Joel Kramer, the director of the Memory and Aging Center at University of California, San Francisco, made a similar point to Stat News:
On average, an 80-year-old will not remember as well as a 60-year-old who won’t be remembering quite so much as a 40-year-old. But these are just general trends. And, you can’t really assume that this particular 80-year-old is going to remember less well than the average 40-year-old, or any 40-year-old. …
When there’s a considerable amount of disease, you might expect a more broad-based decline in memory as well as other [mental] skills. But they are really quite dissociable. And in fact, one of the ways that a lot of older people compensate for their memory problems is by having very good reasoning and planning and judgment. Some people argue that as we get older, you see an increase in wisdom and judgment.
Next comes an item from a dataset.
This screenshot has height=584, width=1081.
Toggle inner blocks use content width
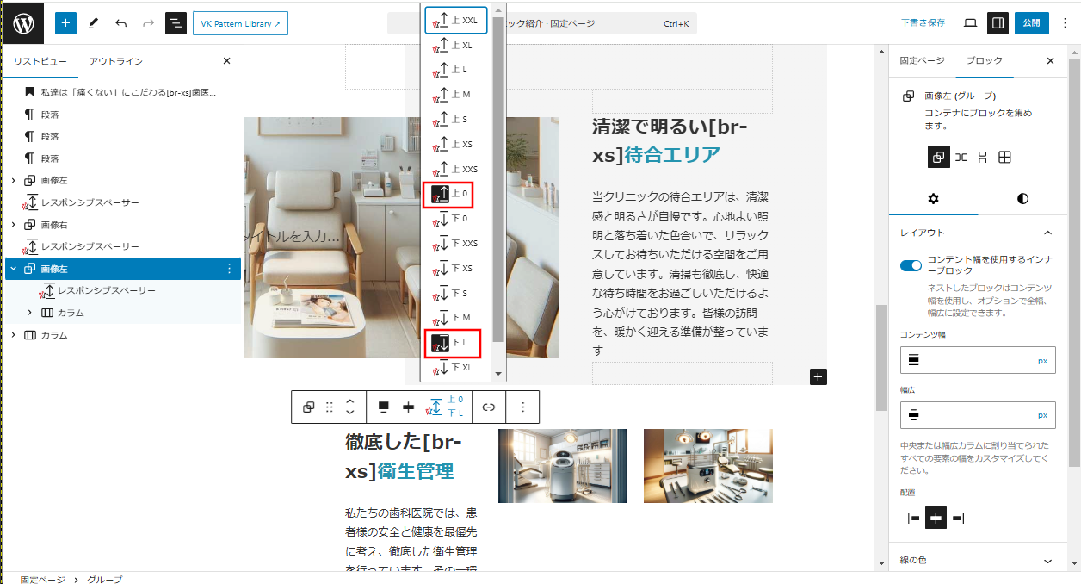click(911, 265)

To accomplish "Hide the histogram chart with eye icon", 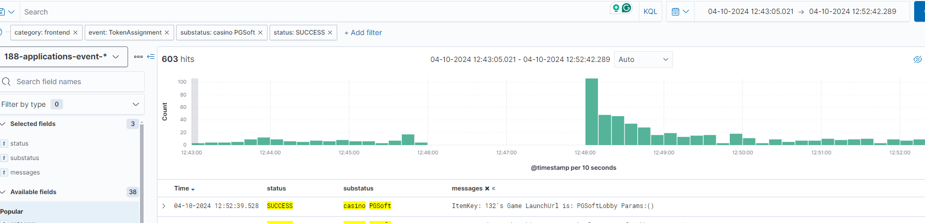I will (917, 59).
There was a great study of airline pilots several years ago that showed that older pilots have slower reaction times, unquestionably, but they have more experience and better judgment. So this whole notion that because someone is 80 years old, they therefore have problems in memory and other skills, is completely bunk.
In a New York Times op-ed, Dr. Charan Ranganath, the director of the Dynamic Memory Lab at U.C. Davis, stresses that “there is forgetting and there is Forgetting”:
If you’re over the age of 40, you’ve most likely experienced the frustration of trying to grasp hold of that slippery word hovering on the tip of your tongue. Colloquially, this might be described as ‘forgetting,’ but most memory scientists would call this “retrieval failure,” meaning that the memory is there, but we just can’t pull it up when we need it. On the other hand, Forgetting (with a capital F) is when a memory is seemingly lost or gone altogether. Inattentively conflating the names of the leaders of two countries would fall in the first category, whereas being unable to remember that you had ever met the president of Egypt would fall into the latter.
Over the course of typical aging, we see changes in the functioning of the prefrontal cortex, a brain area that plays a starring role in many of our day-to-day memory successes and failures. These changes mean that, as we get older, we tend to be more distractible and often struggle to pull up the word or name we’re looking for. Remembering events takes longer and it requires more effort, and we can’t catch errors as quickly as we used to. This translates to a lot more forgetting, and a little more Forgetting. Many of the special counsel’s observations about Mr. Biden’s memory seem to fall in the category of forgetting, meaning that they are more indicative of a problem with finding the right information from memory than actual Forgetting.